1st step is to import data :

Minimal command :

go run . import -org your-org 

You can restrict the import to a specific date range and/or a list of repositories :

go run . import -org your-org -since 2025-01-01 -repo repoA,repoB

2nd step si to calculate KPI :

go run . calculate

As a bonus, it generated a consolidated CSV file in ./data/calculated_issue.csv that you can reuse if you want to.
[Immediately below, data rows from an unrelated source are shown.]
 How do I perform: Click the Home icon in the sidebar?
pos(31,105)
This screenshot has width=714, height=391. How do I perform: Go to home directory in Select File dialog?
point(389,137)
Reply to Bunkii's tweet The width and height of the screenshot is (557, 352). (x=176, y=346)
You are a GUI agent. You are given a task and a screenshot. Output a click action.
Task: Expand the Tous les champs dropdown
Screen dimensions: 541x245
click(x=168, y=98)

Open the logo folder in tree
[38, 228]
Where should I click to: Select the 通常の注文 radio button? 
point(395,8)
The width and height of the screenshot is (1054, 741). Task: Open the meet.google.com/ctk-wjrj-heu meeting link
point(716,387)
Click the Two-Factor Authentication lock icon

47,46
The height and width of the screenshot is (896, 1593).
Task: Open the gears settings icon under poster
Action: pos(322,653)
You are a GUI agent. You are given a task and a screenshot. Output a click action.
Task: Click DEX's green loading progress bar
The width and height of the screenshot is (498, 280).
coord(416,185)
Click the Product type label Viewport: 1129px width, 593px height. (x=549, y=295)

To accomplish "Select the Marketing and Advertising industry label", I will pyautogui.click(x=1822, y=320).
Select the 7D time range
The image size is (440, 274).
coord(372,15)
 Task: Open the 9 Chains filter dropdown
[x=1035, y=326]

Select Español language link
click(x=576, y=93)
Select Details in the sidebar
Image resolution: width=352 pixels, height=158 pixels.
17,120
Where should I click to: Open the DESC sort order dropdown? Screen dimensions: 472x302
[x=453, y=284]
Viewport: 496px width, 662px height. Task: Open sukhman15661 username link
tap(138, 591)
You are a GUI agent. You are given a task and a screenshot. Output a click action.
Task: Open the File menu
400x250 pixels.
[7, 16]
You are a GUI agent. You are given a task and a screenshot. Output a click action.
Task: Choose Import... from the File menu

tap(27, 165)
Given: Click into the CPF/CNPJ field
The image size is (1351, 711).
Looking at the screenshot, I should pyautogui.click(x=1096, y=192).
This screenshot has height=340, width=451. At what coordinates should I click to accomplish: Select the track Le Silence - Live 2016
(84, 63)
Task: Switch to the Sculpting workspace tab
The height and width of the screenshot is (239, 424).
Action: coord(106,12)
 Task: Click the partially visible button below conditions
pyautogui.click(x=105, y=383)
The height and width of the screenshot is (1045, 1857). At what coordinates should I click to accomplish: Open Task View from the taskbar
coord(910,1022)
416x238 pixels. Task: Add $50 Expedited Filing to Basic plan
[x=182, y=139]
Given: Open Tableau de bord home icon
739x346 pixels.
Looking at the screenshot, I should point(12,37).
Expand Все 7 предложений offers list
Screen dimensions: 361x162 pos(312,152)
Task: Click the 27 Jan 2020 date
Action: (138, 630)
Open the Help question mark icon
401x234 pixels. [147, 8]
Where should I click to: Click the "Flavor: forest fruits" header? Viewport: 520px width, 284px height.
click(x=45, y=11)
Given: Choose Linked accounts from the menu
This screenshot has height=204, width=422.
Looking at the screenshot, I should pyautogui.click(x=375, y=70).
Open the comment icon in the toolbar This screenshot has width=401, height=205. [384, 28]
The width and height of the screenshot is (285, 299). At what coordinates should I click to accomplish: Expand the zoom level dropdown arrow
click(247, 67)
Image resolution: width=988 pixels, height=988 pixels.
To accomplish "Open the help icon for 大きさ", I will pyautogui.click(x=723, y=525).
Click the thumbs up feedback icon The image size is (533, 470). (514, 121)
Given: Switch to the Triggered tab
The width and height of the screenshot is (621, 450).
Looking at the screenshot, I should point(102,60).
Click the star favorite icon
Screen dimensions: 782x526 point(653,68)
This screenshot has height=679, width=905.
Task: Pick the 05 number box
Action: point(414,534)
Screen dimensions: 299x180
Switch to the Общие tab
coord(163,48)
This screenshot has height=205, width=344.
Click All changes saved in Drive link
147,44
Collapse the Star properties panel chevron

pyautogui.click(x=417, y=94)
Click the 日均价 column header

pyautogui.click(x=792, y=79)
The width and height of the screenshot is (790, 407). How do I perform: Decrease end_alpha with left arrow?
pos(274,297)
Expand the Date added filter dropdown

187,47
3rd step is to show up the web dashboard :

Minimal commad is

go run . web

Web dashboard is available at http://localhost:8080/

You can also specify the port, the data folder and the UI folder :

go run . web -addr :8080 -data ./data -ui ./ui/dist

Dev mode

cd ui
pnpm run dev

Dev Dashboard is now available at http://localhost:5173/

Extra Documentations

Available API endpoints :

  • GET /api/cycle_times → data/cycle_time.csv
  • GET /api/stocks → data/stocks.csv
  • GET /api/stocks/week → data/stocks_week.csv
  • GET /api/throughput/week → data/throughput_week.csv
  • GET /api/pr/change_requests → data/pr_change_requests_week.csv
  • GET /api/pr/change_requests/repo → data/pr_change_requests_repo.csv
  • GET /api/pr/change_requests/repo_dist → data/pr_change_requests_repo_dist.csv
  • GET /api/cloud_spending/monthly → data/cloud_spending_monthly.csv
  • GET /api/cloud_spending/services → data/cloud_spending_services.csv
  • GET /api/cloud_spending/compared → data/cloud_spending_compared.csv

Cloud Spending CSV formats:

  • data/cloud_spending_monthly.csv

    • Headers: month,provider,cost,currency
    • Rows are aggregated by month, provider, and currency (no cross-currency mixing).
  • data/cloud_spending_services.csv

    • Headers depend on your configuration:
      • Grouped mode: month,provider,group,cost,currency
      • Legacy flat mode: month,provider,service,cost,currency
    • Rows are aggregated by month, provider, and group/service, and currency (no cross-currency mixing).
    • If you configure cloudspending.detailed_service with groups, only services belonging to the defined groups are included (and exposed under the group column). If you configure a flat list (legacy), only those services are included (under the service column).
  • data/cloud_spending_compared.csv

    • Headers: comparison,month,group,cost,currency
    • Rows are aggregated by comparison name, month, group name and currency.
    • Used for side-by-side comparison charts.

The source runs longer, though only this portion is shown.